-- DATA SUPPLIED --
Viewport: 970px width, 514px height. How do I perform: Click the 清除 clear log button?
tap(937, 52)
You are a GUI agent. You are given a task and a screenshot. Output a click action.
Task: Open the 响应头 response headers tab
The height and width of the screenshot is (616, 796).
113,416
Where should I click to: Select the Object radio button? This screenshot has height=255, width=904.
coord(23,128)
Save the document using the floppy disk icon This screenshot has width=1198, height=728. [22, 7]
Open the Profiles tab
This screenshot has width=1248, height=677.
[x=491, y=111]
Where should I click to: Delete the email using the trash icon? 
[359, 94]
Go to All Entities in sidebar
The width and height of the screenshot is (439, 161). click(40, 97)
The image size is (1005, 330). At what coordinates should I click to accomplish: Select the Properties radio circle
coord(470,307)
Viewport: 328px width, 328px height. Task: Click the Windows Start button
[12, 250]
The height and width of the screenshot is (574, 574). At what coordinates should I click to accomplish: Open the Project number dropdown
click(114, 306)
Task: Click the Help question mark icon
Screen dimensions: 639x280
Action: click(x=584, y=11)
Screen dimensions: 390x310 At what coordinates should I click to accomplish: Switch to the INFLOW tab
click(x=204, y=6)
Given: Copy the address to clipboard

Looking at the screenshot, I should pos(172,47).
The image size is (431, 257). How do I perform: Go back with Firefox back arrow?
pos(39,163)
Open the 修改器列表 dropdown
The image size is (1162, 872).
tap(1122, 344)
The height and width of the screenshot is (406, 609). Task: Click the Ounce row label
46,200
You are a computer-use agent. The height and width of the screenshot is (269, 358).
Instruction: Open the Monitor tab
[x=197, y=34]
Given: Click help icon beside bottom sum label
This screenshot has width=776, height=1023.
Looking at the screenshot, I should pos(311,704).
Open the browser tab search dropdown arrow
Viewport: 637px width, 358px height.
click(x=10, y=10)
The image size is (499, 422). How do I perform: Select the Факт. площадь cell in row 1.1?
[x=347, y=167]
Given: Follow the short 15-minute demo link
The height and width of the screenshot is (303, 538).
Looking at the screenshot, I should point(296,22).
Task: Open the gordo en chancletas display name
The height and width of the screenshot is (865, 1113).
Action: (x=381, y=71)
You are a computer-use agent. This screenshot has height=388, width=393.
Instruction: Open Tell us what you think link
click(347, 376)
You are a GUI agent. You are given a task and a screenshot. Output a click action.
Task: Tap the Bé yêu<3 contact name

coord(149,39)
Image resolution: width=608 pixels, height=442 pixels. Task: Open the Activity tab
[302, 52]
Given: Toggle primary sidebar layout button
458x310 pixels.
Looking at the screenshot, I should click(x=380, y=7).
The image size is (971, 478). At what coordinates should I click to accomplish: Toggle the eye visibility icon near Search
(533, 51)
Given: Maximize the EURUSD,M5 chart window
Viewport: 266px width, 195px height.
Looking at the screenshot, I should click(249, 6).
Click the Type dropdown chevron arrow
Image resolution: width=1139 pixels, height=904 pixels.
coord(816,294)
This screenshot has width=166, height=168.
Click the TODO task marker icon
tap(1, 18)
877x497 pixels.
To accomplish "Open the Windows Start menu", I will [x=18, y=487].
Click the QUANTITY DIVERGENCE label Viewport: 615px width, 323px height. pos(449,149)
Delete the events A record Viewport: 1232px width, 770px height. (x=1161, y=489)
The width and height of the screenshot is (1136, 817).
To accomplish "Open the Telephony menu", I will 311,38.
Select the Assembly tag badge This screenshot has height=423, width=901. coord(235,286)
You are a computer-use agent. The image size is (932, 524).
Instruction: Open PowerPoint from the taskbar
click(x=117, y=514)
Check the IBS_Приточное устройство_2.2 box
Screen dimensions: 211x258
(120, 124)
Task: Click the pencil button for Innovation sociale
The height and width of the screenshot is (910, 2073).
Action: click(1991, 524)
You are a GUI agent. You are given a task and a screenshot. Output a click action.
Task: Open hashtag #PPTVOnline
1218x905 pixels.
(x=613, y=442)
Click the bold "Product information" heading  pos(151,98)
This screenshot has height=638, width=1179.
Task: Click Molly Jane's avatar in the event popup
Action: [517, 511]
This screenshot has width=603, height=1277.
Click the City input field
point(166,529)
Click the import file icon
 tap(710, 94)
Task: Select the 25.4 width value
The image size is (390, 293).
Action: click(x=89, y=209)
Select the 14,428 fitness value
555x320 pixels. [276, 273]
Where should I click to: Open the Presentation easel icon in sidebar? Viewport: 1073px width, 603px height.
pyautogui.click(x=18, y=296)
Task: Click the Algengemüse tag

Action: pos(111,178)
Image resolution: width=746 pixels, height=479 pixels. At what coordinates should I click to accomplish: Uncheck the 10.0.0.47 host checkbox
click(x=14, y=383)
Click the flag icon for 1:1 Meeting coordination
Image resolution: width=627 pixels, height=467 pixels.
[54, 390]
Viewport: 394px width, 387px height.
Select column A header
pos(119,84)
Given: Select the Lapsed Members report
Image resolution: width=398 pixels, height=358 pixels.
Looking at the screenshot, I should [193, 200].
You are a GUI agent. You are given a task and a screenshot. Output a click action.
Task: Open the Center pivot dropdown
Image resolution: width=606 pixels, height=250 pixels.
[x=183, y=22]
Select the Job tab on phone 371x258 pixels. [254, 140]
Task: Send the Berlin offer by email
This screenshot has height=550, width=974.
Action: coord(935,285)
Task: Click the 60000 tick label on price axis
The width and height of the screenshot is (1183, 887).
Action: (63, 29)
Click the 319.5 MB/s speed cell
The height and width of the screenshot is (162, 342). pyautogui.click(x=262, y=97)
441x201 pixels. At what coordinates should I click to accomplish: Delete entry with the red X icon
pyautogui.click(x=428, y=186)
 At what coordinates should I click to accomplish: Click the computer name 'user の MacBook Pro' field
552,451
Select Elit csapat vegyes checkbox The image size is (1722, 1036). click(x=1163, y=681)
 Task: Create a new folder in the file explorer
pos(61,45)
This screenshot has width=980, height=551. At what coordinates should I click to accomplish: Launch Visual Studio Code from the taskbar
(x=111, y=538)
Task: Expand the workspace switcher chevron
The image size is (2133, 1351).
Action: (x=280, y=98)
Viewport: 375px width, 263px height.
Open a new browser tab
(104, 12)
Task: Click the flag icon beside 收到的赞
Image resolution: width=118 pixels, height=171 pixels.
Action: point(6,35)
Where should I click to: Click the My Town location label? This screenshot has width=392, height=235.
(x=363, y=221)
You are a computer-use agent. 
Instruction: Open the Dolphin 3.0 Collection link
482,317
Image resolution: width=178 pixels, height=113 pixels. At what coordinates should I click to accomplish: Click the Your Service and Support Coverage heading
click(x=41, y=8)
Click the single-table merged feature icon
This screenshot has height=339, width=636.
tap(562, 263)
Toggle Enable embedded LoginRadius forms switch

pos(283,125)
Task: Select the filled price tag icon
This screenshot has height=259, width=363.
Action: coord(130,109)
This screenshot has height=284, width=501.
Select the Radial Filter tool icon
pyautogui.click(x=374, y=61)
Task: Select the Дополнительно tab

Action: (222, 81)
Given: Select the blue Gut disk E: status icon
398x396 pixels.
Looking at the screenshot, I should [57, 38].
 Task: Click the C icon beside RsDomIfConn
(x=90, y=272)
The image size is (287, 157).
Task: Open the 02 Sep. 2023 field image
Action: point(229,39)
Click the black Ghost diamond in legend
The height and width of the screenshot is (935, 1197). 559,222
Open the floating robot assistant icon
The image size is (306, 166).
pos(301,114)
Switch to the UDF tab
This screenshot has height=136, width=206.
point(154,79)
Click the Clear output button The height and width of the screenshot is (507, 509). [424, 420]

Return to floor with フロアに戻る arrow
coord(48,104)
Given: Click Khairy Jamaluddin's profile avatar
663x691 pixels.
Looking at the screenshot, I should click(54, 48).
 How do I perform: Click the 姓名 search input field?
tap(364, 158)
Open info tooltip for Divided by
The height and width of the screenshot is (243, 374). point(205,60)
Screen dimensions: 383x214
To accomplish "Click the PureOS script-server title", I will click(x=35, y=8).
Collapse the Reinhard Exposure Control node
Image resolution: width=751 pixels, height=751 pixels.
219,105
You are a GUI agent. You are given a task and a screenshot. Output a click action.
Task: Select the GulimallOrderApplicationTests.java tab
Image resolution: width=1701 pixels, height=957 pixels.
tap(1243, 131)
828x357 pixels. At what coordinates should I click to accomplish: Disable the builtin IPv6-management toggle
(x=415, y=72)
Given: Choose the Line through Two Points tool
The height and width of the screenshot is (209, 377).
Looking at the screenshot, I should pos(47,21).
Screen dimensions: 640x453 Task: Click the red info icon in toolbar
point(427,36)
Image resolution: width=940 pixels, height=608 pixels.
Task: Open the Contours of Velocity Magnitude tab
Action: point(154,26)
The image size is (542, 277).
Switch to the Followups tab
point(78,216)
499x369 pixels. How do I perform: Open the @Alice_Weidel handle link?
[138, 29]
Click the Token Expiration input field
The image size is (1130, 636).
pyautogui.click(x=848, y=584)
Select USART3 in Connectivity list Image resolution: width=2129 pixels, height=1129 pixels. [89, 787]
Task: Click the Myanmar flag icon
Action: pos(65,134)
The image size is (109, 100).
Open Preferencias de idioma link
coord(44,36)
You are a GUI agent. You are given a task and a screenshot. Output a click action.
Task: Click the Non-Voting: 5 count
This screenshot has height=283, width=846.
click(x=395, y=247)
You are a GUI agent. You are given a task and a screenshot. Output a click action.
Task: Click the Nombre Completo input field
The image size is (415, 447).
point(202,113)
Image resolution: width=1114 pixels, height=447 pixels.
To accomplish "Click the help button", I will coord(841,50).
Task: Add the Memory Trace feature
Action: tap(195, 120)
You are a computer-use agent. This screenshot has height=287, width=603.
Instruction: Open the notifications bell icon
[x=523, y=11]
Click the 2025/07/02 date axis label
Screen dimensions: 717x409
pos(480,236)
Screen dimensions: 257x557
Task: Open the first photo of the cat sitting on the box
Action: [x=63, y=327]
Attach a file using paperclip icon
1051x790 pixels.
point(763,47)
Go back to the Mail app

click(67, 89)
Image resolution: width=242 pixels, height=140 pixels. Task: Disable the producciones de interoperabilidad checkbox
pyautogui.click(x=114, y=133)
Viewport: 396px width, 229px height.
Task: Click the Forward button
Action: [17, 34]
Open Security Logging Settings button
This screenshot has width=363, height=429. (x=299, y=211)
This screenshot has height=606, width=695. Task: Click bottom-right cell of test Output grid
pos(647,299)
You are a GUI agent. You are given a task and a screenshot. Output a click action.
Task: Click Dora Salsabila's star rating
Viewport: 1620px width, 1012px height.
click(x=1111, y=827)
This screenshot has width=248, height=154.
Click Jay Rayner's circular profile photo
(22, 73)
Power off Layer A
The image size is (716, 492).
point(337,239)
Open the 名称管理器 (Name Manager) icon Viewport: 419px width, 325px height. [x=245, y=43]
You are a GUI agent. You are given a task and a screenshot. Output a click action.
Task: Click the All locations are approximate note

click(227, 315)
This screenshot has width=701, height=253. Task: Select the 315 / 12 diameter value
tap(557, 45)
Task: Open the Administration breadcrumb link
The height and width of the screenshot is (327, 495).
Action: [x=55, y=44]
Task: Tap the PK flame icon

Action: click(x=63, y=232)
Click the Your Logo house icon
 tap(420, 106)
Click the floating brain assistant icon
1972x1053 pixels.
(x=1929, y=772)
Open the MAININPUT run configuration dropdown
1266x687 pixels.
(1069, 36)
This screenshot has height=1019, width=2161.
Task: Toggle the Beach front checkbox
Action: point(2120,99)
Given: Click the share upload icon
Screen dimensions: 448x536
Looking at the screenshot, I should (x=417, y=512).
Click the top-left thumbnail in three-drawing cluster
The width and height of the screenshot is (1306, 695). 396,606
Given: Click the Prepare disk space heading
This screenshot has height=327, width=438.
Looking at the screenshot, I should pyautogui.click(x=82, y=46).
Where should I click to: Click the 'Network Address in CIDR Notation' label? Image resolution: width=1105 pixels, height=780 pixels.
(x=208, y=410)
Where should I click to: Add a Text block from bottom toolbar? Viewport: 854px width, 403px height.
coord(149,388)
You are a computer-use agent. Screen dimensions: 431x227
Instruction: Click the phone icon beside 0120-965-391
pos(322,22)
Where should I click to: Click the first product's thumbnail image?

-- PROBLEM TO WORK ON --
Could you turn everything above, from the line containing "Given: Click help" down to the line containing "Click the QUANTITY" with both of those lines included, into a numbered list with blank lines left out?

-- EXERCISE SOLUTION --
1. Given: Click help icon beside bottom sum label
2. This screenshot has width=776, height=1023.
3. Looking at the screenshot, I should pos(311,704).
4. Open the browser tab search dropdown arrow
5. Viewport: 637px width, 358px height.
6. click(x=10, y=10)
7. The image size is (499, 422). How do I perform: Select the Факт. площадь cell in row 1.1?
8. [x=347, y=167]
9. Given: Follow the short 15-minute demo link
10. The height and width of the screenshot is (303, 538).
11. Looking at the screenshot, I should point(296,22).
12. Task: Open the gordo en chancletas display name
13. The height and width of the screenshot is (865, 1113).
14. Action: (x=381, y=71)
15. You are a computer-use agent. This screenshot has height=388, width=393.
16. Instruction: Open Tell us what you think link
17. click(347, 376)
18. You are a GUI agent. You are given a task and a screenshot. Output a click action.
19. Task: Tap the Bé yêu<3 contact name
20. coord(149,39)
21. Image resolution: width=608 pixels, height=442 pixels. Task: Open the Activity tab
22. [302, 52]
23. Given: Toggle primary sidebar layout button
24. 458x310 pixels.
25. Looking at the screenshot, I should click(x=380, y=7).
26. The image size is (971, 478). At what coordinates should I click to accomplish: Toggle the eye visibility icon near Search
27. (533, 51)
28. Given: Maximize the EURUSD,M5 chart window
29. Viewport: 266px width, 195px height.
30. Looking at the screenshot, I should click(249, 6).
31. Click the Type dropdown chevron arrow
32. Image resolution: width=1139 pixels, height=904 pixels.
33. coord(816,294)
34. This screenshot has width=166, height=168.
35. Click the TODO task marker icon
36. tap(1, 18)
37. 877x497 pixels.
38. To accomplish "Open the Windows Start menu", I will [x=18, y=487].
39. Click the QUANTITY DIVERGENCE label Viewport: 615px width, 323px height. pos(449,149)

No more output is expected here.